:: Required work ::
Lines from the one containing "Michelle (50, 2403)" to the end of the entries below must be reproduced exactly, with both end lines kept and no other line added.

[[ Records for the task, beginning ]]

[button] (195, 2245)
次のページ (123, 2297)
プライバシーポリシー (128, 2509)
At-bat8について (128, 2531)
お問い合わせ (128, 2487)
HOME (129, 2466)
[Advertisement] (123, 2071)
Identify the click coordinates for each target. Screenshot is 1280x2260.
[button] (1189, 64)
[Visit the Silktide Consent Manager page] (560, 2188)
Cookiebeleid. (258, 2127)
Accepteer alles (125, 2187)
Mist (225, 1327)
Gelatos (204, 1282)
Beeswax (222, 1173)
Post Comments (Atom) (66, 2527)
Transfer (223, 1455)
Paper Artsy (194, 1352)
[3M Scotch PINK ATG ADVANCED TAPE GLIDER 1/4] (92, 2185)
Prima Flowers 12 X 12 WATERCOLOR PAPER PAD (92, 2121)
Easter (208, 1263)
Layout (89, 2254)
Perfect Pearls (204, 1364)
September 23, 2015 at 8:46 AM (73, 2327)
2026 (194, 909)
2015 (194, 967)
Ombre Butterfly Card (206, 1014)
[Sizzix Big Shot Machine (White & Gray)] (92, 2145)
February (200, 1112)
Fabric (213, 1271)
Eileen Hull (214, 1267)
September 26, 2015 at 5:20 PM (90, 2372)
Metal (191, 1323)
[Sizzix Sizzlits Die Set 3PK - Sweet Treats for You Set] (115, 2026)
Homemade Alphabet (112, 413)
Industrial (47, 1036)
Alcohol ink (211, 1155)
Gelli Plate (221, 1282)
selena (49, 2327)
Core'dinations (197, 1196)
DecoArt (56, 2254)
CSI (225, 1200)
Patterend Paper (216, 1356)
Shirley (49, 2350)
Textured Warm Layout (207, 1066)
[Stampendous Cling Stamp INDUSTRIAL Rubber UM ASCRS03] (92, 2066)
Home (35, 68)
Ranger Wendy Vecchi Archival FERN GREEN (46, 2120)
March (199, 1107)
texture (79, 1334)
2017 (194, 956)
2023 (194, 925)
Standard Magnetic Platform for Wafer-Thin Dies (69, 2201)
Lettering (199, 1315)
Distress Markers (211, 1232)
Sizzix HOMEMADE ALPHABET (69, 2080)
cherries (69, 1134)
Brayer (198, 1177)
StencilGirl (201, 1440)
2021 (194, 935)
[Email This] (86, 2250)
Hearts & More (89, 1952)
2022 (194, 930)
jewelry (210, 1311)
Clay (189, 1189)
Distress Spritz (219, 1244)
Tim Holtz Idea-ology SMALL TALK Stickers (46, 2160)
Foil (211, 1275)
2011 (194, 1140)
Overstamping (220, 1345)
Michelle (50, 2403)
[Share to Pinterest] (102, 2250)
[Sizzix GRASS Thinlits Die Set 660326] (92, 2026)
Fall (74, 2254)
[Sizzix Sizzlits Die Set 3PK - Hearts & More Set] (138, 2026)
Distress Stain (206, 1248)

[[ Records for the task, end ]]

:: Result of the task ::
Michelle (50, 2403)
[Share to Pinterest] (102, 2250)
[Sizzix GRASS Thinlits Die Set 660326] (92, 2026)
Fall (74, 2254)
[Sizzix Sizzlits Die Set 3PK - Hearts & More Set] (138, 2026)
Distress Stain (206, 1248)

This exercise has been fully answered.